_Texte présenté_
:::
Galvanisés par ces premiers résultats, les scientifiques reprennent les recherches. Ainsi, en 1936, une première perturbation astrométrique avait été détectée pour l’étoile Ross 614 par Dirk Reuyl (1906-1972) : le compagnon était de nature stellaire, mais ce résultat ouvrait la porte à la détection de compagnons planétaires. En 1938, Erik Bertil Holmberg (1908-2000) rapporte un possible compagnon planétaire pour Procyon, mais le résultat fut rapidement infirmé – il y avait trop peu de mesures pour en tirer quelque chose de vraiment concluant. En 1943, les découvertes se multiplient: Kaj Strand rapporte la découverte de planètes pour 61 Cyg (confirmée par lui en 1957 et par des collègues en 1960), Reuyl et Holmberg font pareil pour 70 Oph (infirmé par Strand en 1952).
L’année suivante, c’est l’astronome Peter van de Kamp (1901-1995, figure 4), cousin de Reuyl, qui reprend le flambeau avec des compagnons pour l’étoile de Barnard et Lalande 21185 – comme il a un doute sur leur nature planétaire, il continue ses observations les années suivantes.
:::
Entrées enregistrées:
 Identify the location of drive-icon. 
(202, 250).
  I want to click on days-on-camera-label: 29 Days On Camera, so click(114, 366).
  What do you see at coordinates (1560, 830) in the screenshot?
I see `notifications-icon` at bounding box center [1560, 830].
:::
_Cette tâche_
Rédigez la suite du texte sur la recherche de compagnons planétaires par astrométrie, à partir de l'endroit où il s'arrête. On peut se passer des entrées.

_Réponse proposée_
Au final, il examine plus de deux mille plaques photographiques, prises entre 1916 et 1919 ainsi qu’entre 1938 et 1962, de l’étoile de Barnard. Il trouve que cette étoile à grand mouvement propre n’a pas une trajectoire parfaitement rectiligne, mais qu’elle oscille plutôt autour d’une ligne droite, un mouvement perturbé selon lui par deux « Jupiter » qui gravitent autour de l’étoile. Dès 1973, George Gatewood et Heinrich Eichhorn mènent de nouvelles campagnes d’observations de l’objet mais ne remarquent rien de particulier ; un autre astronome, John Herschey, examine douze étoiles des plaques qui ont servi à van de Kamp et trouve que toutes présentent un étrange mouvement : le problème vient en fait du télescope, et plus particulièrement d’un changement de lentille ! Les astronomes persistent pourtant : en 1983, Robert S. Harrington (1942-1993) et V.V. Kallaraka rapportent que les étoiles van Biesbroeck 8 et 10 présentent des changements dans leurs mouvements propres dus à des compagnons très peu massifs... le résultat sera confirmé deux ans plus tard par interférométrie des tavelures mais en l’absence d’autres confirmations, la conclusion générale fut négative : une fausse alerte, encore une !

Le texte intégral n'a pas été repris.